Right on time before the Winter season break, the European institutions just finalized what in Brussels is called the institutional transition, meant as the renewal of the European Parliament, the leadership of the European Commission and the presidency of the European Council. Taking into account the results of the European elections as well as a fast-changing global – and local – context, the newly appointed College of Commissioners have now set the political priorities for the new 2024-2029 legislative mandate. For the surprise of none, many of the issues on which the Commission is going to work will have deep and far-reaching impacts on the European fuel and energy sectors.
On the one hand, geopolitical developments as well as the economic reality across Member States has inspired the new European Commission to bring the perspective of industrial competitiveness to the core of policy-making. As such, President Von der Leyen – supported by a number of Vice-Presidents and Commissioners - has committed to work towards the recovery of European industry’s competitiveness in a globalized world. And this shows in her own regulatory plans: by the end of February 2025 (within the first 100 days of her mandate), the European Commission will present a new European Industrial Deal. Under the leadership of Vice-President for Prosperity and Industrial Strategy Stéphane Sejourné, this new Deal will be seen as the heir of the EU Green Deal, and will include a number of new initiatives such as a Action Plan on Affordable Energy, an Industrial Decarbonisation Accelerator Act, a European Competitiveness Fund as well as an Industrial Action Plan for the automotive sector, among other measures.

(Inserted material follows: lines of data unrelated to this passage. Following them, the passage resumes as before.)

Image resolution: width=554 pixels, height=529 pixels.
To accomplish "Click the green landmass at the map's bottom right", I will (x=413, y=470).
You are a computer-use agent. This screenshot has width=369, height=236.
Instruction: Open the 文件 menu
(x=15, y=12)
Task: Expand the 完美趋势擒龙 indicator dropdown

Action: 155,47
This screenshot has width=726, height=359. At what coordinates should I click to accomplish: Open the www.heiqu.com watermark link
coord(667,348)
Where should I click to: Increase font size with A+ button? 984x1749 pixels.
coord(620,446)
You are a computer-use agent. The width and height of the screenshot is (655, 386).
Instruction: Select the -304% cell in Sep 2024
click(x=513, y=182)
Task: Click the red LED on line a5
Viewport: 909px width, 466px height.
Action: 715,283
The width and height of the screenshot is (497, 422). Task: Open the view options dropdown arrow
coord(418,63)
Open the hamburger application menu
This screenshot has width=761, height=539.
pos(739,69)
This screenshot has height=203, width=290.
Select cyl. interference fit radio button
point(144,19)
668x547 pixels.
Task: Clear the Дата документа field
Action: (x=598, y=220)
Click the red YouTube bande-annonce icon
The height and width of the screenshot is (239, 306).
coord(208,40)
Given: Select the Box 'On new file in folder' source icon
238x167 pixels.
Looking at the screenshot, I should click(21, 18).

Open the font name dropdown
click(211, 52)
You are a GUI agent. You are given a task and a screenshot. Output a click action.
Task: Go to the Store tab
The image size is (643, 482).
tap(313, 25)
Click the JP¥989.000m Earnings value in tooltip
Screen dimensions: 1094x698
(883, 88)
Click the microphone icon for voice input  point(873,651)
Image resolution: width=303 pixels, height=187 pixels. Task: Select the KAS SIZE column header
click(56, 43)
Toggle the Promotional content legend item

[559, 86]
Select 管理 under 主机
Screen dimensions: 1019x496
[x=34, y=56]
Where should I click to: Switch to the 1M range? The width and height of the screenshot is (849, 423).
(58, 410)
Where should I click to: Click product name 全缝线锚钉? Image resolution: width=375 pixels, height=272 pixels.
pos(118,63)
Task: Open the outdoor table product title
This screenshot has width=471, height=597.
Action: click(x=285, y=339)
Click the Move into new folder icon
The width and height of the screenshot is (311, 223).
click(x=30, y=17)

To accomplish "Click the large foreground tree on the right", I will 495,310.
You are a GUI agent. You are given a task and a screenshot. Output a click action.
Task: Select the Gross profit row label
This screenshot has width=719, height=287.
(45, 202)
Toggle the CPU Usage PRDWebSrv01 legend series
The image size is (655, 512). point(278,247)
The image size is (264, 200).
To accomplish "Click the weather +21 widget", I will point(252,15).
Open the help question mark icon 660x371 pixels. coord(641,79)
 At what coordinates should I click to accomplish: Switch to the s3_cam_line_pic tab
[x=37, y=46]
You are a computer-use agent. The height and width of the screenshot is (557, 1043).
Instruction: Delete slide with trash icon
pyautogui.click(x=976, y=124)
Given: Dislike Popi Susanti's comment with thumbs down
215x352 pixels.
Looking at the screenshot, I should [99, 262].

It is clear that the European automotive sector – and all those liked to it – will be very visible in Brussels. Especially after the regulatory tsunami of the last five years, the European Commission will be forced to revisit many of the decisions that, either for economic or for political reasons, were seen as detrimental for the sector’s competitiveness. The most visible changes will undoubtedly relate to the European Regulation on CO2 emission standards for light-duty vehicles and to the obligation to reduce 100% of GHGH emissions of new fleets by 2035 (the so-called ban on the internal combustion engine). After such decision became central during the EU electoral debates, the Commission – through the new Commissioner for Climate, Net Zero and Clean Growth Woepke Hoekstra – will present a series of measures to integrate “a technology-neutral approach’ that promotes the inclusion of e-fuels in the new car emission rules”. This responds to a long-standing call from the automotive and fuel supplying sectors to include the climate and environmental performance of low-carbon fuels in EU Regulations, de facto reviewing the ban of sales of new internal combustion engines using exclusively these cleaner fuels.
These discussions will also be part of a much wider debate about climate ambition. Building on the commitment expressed by the previous EU Commission, the current College will present legislative proposals to enshrine a 90% decarbonisation target by 2040. It is yet to see if the inclusion of an intermediate target for 2040 will automatically trigger the review of all the pieces of legislation that were in the past part of the Fit for 55 Package (since these are based on the 55% reduction target for 2030), although the European Commission has already given indications for a deeper regulatory review. In that regard, Commissioner for Energy and Housing Dan Jorgensen has been mandated to work on a new renewable energy target for 2040. It is yet to be seen if such a new target will also include sector-specific mandates and obligations.
While many uncertainties remain, one can be certain that the next term will be prolific when it comes to policies and regulations affecting the energy sector.
The Commission is already preparing the review of the EU ETS and the implementation of the Carbon Adjustment Mechanism, due in 2026. Furthermore, detailed secondary legislation is expected to be adopted for the definition of net-zero technologies, including energy storage, RFNBOs technologies and infrastructure.
Liquid fuels might also be making a slight come-back onto the EU policy agenda: while the Commission will work on the elimination of fossil fuel subsidies and on the incentivisation of private decarbonisation investments, it will also be looking into measures to enhancing biofuels availability in the EU and to incentivize investments towards grids, storage and transport, cross-border infrastructure, energy efficiency and digitalization of energy systems, as well as hydrogen deployment. All this should be included in the new ‘Clean Energy Investment Strategy’, also expected in 2025.
Lastly, the Commission will continue advancing in its strategies to drive the transformation of the European transport sectors, reviewing and updating the EU Sustainable Transport Plan.
It is clear that President Von der Leyen’s second mandate will not be – as some expected only a few months ago – a period of transition. The regulatory and policy pipeline will be rich in initiatives supporting the transition towards a low-carbon energy mix, while keeping competitiveness and affordability at the core of the decisions.
A curvy road ahead for the fuel sector, offering opportunities to continue working together towards realistic and enforceable legislations supporting the travel towards a more just, competitive and sustainable future.